- Opening Delimiter -

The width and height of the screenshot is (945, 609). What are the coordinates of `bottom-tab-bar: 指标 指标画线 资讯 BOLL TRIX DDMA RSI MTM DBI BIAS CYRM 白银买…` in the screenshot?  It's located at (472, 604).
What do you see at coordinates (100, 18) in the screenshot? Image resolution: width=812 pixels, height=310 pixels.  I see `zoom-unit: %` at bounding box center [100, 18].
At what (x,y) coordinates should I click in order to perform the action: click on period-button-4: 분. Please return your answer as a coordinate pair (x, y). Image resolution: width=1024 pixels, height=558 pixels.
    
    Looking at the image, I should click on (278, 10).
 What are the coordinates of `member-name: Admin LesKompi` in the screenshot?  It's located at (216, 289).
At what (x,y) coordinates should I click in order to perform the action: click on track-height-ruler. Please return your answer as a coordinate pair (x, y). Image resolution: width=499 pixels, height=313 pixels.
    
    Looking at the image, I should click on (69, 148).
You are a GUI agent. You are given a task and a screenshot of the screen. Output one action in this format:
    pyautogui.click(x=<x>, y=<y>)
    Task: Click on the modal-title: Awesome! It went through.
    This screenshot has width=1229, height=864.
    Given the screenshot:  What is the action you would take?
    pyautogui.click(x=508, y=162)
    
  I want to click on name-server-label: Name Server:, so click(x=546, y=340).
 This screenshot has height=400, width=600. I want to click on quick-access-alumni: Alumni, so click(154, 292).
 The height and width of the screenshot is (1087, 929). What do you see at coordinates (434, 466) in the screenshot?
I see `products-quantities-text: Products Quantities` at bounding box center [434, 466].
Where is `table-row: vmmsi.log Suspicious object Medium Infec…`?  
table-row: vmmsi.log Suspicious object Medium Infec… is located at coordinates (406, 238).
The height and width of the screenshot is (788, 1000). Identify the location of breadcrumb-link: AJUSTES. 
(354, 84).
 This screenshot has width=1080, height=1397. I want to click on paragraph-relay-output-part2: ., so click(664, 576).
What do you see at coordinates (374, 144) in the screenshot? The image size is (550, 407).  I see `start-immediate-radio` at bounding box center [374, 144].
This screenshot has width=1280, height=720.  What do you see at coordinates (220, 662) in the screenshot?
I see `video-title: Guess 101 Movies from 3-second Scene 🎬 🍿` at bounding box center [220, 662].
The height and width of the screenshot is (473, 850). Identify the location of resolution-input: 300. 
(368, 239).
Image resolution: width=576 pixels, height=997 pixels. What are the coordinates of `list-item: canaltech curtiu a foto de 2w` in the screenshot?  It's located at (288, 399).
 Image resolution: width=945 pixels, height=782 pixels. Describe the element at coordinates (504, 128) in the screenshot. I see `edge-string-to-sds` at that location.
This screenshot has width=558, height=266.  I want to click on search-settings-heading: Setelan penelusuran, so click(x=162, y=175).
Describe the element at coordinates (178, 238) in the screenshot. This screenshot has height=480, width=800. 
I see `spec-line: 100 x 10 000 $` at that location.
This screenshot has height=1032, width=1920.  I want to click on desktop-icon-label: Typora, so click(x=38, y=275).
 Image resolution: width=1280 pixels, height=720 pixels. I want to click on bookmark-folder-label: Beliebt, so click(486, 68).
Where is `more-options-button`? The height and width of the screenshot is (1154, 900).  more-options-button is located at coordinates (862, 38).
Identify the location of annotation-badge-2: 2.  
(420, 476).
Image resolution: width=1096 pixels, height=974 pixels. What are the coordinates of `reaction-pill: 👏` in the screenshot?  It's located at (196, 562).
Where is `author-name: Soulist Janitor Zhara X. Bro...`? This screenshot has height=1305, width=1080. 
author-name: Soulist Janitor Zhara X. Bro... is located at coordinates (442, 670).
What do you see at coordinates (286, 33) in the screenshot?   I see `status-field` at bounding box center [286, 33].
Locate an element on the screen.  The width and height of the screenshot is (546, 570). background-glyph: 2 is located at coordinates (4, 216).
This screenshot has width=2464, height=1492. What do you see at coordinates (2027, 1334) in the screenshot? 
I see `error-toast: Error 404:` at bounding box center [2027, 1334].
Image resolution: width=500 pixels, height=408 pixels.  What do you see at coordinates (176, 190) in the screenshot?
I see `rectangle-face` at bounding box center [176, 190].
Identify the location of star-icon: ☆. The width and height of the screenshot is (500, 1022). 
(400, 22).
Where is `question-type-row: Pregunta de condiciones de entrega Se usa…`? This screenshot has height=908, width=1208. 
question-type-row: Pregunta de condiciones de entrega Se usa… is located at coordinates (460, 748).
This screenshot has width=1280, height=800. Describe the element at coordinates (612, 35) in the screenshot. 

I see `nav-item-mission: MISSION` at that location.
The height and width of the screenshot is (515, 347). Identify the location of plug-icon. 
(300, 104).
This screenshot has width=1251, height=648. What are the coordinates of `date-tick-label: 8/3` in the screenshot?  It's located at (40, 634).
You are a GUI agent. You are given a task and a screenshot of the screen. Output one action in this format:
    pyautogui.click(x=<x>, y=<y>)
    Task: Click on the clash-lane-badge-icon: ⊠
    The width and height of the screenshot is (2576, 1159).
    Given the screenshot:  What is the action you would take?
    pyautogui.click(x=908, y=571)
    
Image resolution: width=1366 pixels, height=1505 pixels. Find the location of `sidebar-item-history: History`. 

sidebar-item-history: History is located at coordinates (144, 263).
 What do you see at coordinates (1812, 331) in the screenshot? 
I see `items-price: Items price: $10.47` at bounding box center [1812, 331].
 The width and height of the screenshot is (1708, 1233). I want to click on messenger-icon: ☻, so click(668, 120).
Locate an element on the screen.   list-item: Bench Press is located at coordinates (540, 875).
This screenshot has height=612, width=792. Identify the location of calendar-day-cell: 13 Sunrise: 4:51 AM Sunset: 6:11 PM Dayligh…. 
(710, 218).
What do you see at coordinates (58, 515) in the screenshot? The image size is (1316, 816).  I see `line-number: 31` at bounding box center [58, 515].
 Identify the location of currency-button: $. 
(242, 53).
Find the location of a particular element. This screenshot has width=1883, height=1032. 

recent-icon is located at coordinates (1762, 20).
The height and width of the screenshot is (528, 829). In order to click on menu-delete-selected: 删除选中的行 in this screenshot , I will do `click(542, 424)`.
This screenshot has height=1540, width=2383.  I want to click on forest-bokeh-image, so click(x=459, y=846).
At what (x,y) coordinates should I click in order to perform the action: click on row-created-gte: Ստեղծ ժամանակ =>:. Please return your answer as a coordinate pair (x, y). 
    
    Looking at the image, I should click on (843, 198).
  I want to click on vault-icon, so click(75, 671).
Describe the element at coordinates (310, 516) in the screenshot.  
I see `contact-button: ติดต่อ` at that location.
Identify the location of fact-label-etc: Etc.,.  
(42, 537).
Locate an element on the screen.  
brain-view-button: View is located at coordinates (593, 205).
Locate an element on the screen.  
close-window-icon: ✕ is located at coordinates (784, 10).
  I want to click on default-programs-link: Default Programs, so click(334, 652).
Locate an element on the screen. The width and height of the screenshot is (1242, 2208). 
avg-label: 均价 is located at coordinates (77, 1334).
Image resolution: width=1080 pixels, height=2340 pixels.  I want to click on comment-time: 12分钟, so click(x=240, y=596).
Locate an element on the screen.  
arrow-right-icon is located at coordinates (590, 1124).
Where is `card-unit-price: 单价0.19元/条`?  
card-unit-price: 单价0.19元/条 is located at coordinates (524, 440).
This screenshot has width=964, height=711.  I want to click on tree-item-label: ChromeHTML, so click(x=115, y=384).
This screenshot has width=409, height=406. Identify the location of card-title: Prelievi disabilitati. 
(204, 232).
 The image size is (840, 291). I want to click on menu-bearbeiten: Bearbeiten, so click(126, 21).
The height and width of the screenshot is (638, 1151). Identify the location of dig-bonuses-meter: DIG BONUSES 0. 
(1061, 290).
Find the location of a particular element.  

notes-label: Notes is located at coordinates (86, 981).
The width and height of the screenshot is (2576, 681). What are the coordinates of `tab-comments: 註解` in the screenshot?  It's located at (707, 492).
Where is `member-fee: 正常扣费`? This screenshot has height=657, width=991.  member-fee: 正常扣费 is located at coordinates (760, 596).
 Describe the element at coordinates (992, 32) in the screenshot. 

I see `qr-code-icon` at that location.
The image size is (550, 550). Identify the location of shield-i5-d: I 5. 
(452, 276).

- Closing Delimiter -

# Brief
Pick out each line in the records that contains the string "sidebar" and copy those lines in full.

# Reply
Image resolution: width=1366 pixels, height=1505 pixels. Find the location of `sidebar-item-history: History`. 
sidebar-item-history: History is located at coordinates (144, 263).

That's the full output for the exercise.